Err, no. Perhaps you should go and reread the entry requirements:

http://www.jcu.edu.au/eps/discipline...CU_080272.html

sixofnine
sixofnine is offline
#4
Nov4-11, 07:29 PM
P: 2

James Cook University Online Astronomy Degree: Worth it or Not?


Thanks for the replies. Yeah, they don't seem to just let anyone in, however I have no idea how strictly they preclude people from their program. Although, from what I have read about internet programs, most tend to not be too selective. Does anyone have any experience who second hand knowledge about this program? Once again, thanks everyone
eri
eri is offline
#5
Nov4-11, 08:12 PM
P: 970
Quote Quote by matt.o View Post
Err, no. Perhaps you should go and reread the entry requirements:

http://www.jcu.edu.au/eps/discipline...CU_080272.html
OK, that was one of the dead links I tried to click on originally. So they do have some entrance requirements. What I'm most skeptical about is what they're actually offering, especially if their own professors don't have doctorates and their classes sound like intro level undergrad courses.
ttyu6
ttyu6 is offline
#6
Nov4-11, 08:57 PM
P: 13
To be honest I'd rather complete Swinburne's online program. It offers more courses than JCU and from what I've read has a better reputation in Astronomy/Astrophysics. This source lists Astrophysics as a research strength of Swinburne but not of JCU. Here's another which features Swinburne but not JCU.
matt.o
matt.o is offline
#7
Nov5-11, 05:09 PM
P: 391
Quote Quote by eri View Post
OK, that was one of the dead links I tried to click on originally. So they do have some entrance requirements. What I'm most skeptical about is what they're actually offering, especially if their own professors don't have doctorates and their classes sound like intro level undergrad courses.
I think you need to go back and check the other links before you level any more accusations at those professors.

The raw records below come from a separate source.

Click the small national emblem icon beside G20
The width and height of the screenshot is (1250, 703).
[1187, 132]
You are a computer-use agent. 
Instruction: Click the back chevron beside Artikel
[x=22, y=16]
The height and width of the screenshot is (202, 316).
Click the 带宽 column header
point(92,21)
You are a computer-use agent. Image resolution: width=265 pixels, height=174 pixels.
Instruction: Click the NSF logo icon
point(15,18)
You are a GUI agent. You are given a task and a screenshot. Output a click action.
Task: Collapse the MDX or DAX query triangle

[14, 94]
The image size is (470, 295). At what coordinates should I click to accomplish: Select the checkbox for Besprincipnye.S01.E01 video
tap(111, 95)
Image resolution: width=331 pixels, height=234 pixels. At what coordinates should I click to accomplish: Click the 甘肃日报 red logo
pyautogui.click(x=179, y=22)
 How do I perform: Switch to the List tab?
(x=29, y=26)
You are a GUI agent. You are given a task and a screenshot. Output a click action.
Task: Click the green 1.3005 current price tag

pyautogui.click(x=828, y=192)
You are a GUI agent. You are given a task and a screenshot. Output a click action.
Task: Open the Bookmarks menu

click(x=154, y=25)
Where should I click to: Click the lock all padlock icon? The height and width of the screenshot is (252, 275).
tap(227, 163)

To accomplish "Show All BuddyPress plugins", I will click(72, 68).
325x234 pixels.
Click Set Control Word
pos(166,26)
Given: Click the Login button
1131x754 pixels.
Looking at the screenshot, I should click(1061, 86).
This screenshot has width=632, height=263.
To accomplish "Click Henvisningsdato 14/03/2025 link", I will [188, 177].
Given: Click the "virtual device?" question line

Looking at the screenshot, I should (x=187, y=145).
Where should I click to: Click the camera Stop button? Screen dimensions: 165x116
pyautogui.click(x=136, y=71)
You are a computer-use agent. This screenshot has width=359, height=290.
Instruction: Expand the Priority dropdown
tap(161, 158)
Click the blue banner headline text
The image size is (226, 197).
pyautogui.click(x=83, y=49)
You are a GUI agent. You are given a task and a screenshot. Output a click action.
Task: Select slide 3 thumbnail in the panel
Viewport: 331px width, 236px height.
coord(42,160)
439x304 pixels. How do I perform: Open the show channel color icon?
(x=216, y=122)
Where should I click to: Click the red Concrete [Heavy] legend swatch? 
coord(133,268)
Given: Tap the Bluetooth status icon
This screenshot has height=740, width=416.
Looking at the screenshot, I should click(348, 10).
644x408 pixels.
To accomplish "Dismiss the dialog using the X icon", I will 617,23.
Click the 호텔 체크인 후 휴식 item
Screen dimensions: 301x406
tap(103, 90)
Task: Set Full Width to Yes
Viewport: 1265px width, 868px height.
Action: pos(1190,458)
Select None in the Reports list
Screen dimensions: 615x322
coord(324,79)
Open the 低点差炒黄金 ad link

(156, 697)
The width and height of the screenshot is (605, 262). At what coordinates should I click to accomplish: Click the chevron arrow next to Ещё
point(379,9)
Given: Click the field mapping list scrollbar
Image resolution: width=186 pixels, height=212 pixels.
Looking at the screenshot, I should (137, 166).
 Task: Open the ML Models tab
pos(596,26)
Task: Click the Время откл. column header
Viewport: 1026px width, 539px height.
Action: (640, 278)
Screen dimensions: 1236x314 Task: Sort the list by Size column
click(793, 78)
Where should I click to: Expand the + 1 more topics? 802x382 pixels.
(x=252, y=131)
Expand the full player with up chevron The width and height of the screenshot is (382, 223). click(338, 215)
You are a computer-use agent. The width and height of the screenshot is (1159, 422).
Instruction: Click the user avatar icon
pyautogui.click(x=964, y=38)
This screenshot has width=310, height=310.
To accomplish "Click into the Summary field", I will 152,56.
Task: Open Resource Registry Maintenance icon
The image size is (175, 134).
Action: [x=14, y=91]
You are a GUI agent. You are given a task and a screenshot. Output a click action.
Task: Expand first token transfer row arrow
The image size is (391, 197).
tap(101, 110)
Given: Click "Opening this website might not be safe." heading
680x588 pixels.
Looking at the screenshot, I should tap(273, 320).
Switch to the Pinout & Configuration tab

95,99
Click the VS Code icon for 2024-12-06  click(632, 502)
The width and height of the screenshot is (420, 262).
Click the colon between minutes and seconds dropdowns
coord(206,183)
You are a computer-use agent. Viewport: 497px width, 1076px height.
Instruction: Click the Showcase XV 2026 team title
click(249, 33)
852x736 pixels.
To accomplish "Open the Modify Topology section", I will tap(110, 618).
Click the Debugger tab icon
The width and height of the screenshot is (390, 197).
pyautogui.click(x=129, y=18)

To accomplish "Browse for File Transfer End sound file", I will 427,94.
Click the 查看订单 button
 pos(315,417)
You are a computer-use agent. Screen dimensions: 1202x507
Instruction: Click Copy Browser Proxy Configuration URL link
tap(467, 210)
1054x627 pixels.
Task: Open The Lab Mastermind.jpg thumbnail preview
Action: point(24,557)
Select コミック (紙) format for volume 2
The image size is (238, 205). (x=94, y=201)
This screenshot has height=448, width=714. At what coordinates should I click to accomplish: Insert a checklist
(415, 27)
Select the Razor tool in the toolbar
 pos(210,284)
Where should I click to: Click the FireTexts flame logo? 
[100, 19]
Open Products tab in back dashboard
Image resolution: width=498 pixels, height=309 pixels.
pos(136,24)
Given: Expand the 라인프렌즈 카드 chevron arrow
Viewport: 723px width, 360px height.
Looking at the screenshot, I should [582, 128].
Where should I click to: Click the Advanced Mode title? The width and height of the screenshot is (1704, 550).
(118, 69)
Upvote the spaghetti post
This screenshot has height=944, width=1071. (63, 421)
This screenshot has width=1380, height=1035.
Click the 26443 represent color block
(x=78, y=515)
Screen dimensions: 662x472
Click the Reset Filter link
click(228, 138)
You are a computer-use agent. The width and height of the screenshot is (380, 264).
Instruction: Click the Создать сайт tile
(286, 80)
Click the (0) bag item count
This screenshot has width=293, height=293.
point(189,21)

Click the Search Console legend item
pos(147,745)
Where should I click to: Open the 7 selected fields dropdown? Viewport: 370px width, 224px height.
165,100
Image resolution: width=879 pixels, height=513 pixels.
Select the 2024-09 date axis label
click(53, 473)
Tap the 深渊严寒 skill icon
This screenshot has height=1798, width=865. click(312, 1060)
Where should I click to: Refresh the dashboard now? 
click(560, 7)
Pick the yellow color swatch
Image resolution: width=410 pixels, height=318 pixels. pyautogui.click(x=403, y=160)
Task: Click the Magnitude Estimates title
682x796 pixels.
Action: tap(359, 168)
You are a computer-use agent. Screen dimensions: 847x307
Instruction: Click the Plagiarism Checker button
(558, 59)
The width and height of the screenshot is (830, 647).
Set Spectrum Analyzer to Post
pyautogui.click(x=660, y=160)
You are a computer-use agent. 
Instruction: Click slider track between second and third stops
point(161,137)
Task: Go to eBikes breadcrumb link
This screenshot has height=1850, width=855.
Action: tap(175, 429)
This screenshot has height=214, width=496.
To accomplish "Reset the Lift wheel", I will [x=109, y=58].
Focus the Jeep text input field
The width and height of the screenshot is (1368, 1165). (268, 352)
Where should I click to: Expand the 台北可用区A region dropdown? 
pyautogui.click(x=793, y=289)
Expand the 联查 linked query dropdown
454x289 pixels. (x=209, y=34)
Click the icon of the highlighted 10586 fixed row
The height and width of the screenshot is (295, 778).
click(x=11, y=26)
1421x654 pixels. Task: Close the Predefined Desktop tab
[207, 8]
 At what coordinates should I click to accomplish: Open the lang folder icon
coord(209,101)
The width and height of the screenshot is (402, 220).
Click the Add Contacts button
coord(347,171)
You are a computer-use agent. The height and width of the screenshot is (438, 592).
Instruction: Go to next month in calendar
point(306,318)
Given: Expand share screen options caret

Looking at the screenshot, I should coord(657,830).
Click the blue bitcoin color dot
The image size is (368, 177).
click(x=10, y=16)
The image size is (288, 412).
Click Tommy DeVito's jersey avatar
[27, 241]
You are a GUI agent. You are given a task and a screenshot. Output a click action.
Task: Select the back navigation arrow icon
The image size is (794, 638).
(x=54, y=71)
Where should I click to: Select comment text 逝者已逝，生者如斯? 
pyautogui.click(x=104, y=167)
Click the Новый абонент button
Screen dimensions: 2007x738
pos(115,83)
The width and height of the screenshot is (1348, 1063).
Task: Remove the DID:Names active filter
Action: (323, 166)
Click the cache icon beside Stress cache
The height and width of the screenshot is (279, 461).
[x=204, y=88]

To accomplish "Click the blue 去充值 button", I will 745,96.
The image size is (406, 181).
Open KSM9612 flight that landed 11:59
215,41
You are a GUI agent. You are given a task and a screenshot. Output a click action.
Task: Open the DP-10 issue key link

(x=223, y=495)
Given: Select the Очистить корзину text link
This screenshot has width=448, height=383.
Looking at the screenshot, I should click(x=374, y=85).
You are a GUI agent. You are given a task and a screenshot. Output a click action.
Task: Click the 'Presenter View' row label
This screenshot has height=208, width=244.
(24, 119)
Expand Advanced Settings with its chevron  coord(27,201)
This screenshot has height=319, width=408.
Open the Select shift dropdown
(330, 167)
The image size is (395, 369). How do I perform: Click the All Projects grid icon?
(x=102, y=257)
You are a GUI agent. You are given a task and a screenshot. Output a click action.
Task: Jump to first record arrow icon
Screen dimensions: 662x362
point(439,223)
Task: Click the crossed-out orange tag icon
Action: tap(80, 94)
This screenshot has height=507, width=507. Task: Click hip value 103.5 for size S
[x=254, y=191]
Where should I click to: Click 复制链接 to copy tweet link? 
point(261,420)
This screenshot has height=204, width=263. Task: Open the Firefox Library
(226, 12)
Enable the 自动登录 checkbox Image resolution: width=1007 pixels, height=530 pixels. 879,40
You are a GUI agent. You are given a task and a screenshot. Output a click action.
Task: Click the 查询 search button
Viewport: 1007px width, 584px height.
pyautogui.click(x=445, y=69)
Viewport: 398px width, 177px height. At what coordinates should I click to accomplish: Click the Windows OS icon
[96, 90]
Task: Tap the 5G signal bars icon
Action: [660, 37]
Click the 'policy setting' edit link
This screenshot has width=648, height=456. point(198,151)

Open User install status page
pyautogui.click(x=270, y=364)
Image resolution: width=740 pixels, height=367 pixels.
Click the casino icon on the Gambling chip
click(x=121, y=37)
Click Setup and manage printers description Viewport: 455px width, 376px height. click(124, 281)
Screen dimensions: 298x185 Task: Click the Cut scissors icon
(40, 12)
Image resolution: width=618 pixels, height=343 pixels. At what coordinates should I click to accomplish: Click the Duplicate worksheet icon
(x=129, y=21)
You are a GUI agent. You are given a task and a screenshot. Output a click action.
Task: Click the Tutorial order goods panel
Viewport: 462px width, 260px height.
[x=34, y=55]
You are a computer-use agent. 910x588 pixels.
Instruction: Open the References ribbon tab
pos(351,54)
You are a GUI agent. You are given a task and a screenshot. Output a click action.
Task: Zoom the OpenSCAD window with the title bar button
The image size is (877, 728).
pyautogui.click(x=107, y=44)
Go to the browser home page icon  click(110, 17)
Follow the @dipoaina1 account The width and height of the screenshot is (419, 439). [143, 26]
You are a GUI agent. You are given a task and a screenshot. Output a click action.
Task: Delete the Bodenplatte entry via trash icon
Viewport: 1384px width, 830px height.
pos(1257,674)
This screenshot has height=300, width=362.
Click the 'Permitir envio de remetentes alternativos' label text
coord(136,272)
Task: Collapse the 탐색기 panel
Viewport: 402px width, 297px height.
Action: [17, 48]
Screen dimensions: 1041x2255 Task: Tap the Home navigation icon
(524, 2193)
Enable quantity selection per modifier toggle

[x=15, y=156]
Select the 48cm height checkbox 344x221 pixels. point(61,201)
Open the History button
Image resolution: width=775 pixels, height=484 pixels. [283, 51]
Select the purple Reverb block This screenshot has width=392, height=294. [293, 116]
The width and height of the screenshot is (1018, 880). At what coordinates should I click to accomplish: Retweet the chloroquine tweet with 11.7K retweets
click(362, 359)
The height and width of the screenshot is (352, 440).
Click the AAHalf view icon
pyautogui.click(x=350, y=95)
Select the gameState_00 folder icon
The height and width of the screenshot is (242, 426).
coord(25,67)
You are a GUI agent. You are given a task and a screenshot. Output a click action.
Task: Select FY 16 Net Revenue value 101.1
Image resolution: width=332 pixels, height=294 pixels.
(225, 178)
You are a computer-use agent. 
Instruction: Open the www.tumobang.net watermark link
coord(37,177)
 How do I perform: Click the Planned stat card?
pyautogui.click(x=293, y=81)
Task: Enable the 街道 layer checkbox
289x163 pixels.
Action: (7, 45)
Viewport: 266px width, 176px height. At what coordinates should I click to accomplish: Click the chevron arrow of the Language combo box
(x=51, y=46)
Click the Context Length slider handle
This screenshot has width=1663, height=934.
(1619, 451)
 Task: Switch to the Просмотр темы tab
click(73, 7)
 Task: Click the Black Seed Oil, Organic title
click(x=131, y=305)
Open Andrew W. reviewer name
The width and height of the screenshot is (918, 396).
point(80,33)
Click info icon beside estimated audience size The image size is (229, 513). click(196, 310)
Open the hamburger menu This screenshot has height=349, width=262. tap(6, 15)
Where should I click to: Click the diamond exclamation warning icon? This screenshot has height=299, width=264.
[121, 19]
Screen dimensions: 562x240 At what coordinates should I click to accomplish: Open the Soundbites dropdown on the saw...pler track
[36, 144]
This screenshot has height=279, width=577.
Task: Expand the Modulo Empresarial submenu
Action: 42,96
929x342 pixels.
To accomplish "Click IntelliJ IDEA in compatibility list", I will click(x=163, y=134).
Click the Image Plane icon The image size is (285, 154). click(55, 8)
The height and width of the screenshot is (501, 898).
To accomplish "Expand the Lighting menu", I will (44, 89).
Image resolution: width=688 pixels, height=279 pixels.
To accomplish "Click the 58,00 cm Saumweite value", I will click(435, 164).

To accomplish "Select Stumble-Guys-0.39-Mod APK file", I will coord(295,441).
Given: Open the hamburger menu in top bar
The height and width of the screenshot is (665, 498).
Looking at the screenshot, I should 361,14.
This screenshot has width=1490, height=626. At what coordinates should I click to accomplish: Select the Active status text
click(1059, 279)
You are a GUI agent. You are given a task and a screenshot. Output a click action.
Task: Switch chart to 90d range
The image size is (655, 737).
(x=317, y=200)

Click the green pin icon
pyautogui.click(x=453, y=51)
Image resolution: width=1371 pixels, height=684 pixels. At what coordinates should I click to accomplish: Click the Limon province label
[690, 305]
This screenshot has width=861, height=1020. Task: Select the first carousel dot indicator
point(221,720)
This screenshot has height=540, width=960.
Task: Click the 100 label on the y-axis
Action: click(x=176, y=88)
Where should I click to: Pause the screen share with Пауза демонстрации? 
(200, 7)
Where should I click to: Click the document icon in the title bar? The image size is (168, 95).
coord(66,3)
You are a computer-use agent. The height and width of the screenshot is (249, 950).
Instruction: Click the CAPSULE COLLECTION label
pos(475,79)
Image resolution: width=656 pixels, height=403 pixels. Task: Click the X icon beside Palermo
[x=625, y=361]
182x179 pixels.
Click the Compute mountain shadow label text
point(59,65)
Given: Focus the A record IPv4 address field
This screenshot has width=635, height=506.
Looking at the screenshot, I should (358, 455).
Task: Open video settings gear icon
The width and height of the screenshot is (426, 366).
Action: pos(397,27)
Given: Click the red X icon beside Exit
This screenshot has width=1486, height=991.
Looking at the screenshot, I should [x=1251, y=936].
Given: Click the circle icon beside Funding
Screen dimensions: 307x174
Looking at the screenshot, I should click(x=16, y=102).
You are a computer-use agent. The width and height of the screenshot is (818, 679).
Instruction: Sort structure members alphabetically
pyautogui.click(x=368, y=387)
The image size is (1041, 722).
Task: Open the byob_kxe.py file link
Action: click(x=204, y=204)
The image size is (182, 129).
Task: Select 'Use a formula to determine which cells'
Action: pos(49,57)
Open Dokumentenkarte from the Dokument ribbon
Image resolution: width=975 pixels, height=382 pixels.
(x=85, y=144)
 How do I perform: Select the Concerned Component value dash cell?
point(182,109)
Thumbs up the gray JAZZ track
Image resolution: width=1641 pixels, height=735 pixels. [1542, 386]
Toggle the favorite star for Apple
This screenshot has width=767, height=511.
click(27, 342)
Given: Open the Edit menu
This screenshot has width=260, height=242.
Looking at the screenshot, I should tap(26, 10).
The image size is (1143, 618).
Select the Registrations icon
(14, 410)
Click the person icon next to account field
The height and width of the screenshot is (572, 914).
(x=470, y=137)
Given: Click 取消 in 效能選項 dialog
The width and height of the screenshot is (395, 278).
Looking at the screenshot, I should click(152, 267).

To the OP: you will almost certainly require a Phd in order to obtain a career in astronomy research. Note, however, that even with a Phd it is not guaranteed you will have that career!
Jearley
Jearley is offline
#8
Jul29-13, 07:17 AM
P: 1
The Masters program was extensive and difficult. The work was far harder than my astronomy work at Berkeley that I did as an undergrad. My professors had PhD's. JCU is one of the better science Universities in the Southern Hemisphere. That being said, I am not sure that the program is still being offered.
I was able to apply the work that I did at JCU for use in summer work at the National Solar Observatory, so it was certainly valuable. That being said, most of the work that I did was at the University of Western Sydney, and then the program (and most of the faculty) moved over to JCU.